- **DIRECTIONS**:
An exact copy of the lines, starting at the top of the listing and ending with the line that has "Personalizar (1003, 1568)", is the required answer. Pictures are not part of it.

··· INPUT FOR THIS TASK

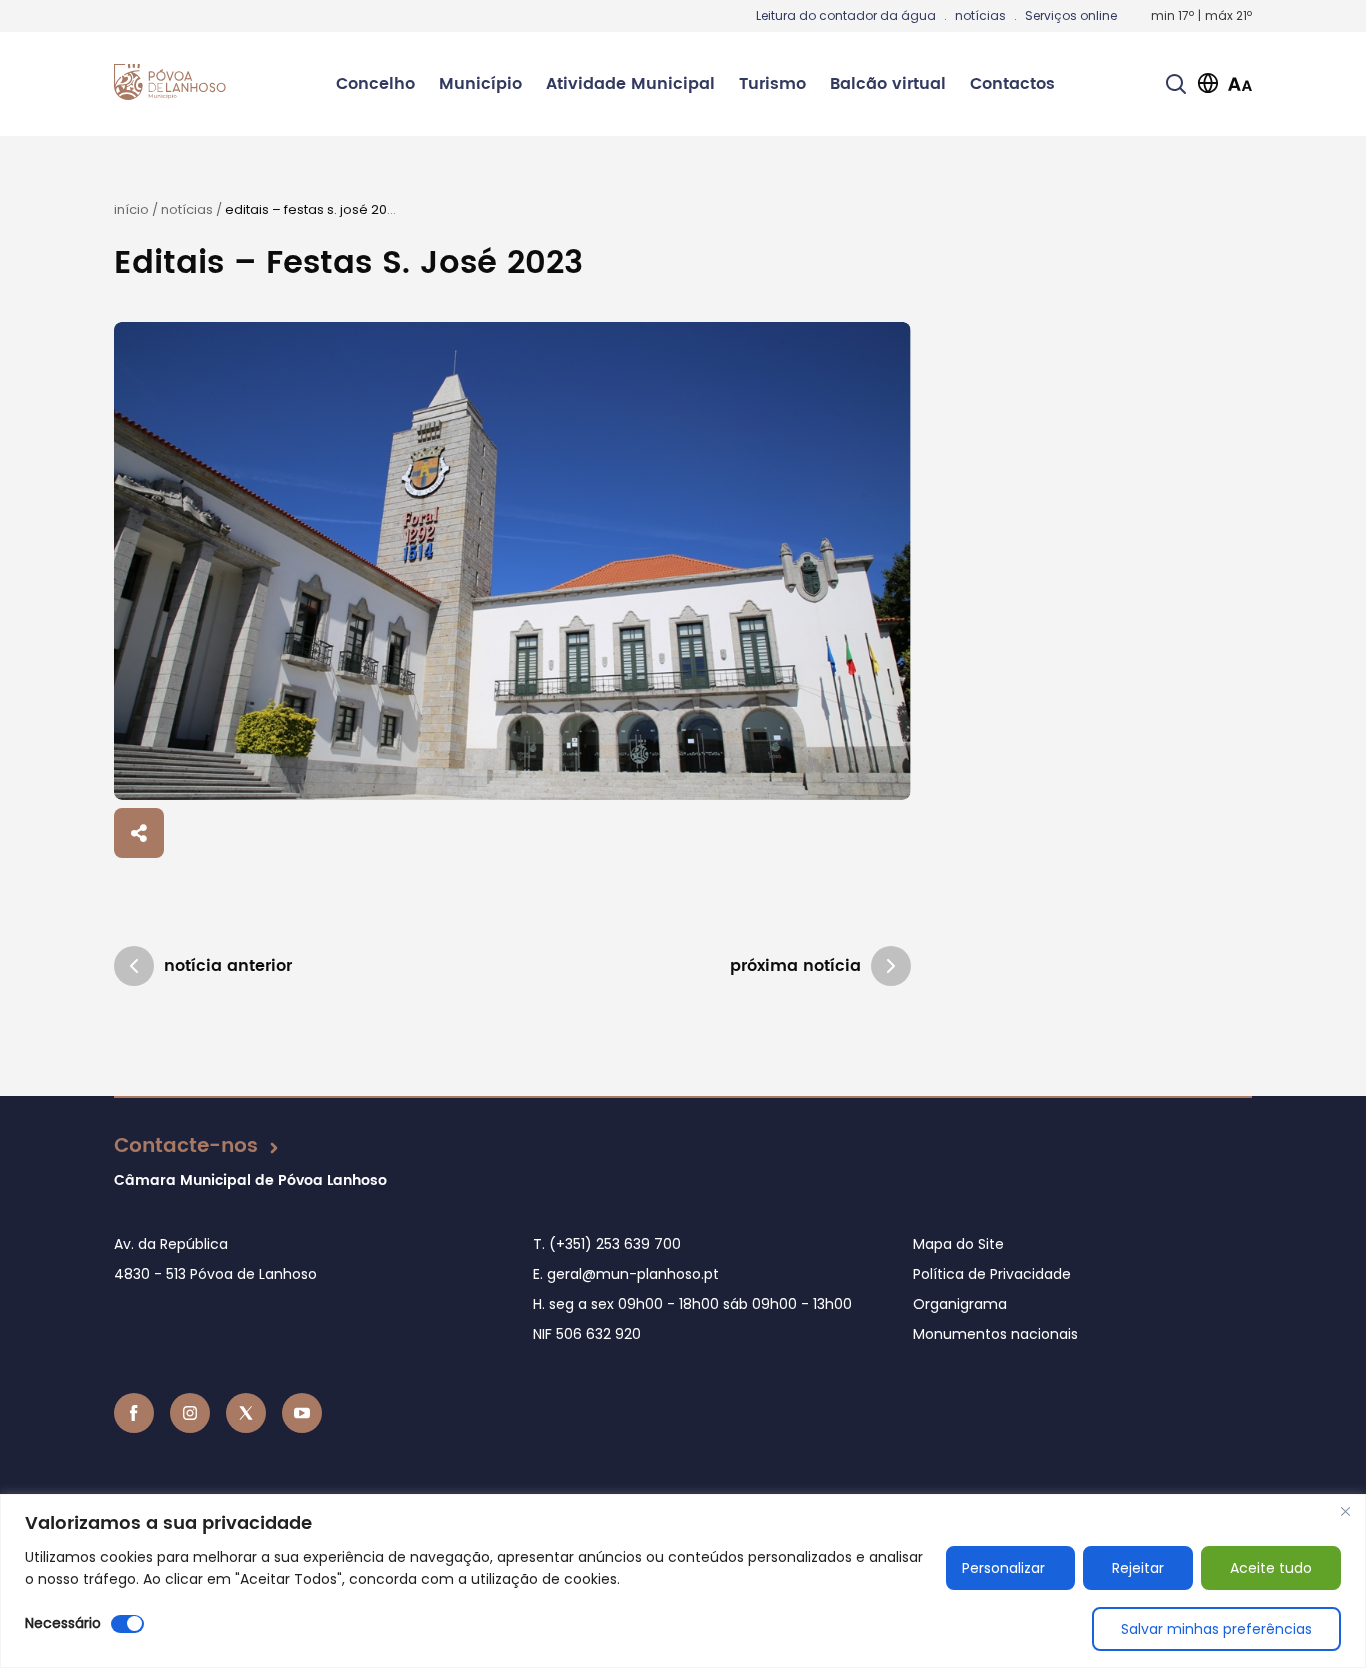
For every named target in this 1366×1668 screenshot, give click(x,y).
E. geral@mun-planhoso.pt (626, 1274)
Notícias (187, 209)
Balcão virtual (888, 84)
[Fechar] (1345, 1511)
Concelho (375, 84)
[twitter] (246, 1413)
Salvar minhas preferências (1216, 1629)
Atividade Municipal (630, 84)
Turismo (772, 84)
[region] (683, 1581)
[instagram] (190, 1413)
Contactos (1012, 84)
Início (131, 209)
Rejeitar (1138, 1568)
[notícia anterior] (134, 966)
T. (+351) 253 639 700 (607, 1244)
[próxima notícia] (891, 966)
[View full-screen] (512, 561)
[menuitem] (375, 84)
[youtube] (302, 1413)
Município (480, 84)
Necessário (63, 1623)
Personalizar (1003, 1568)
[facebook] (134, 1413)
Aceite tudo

······

- **RESPONSE TO THE EXERCISE**:
For every named target in this 1366×1668 screenshot, give click(x,y).
E. geral@mun-planhoso.pt (626, 1274)
Notícias (187, 209)
Balcão virtual (888, 84)
[Fechar] (1345, 1511)
Concelho (375, 84)
[twitter] (246, 1413)
Salvar minhas preferências (1216, 1629)
Atividade Municipal (630, 84)
Turismo (772, 84)
[region] (683, 1581)
[instagram] (190, 1413)
Contactos (1012, 84)
Início (131, 209)
Rejeitar (1138, 1568)
[notícia anterior] (134, 966)
T. (+351) 253 639 700 (607, 1244)
[próxima notícia] (891, 966)
[View full-screen] (512, 561)
[menuitem] (375, 84)
[youtube] (302, 1413)
Município (480, 84)
Necessário (63, 1623)
Personalizar (1003, 1568)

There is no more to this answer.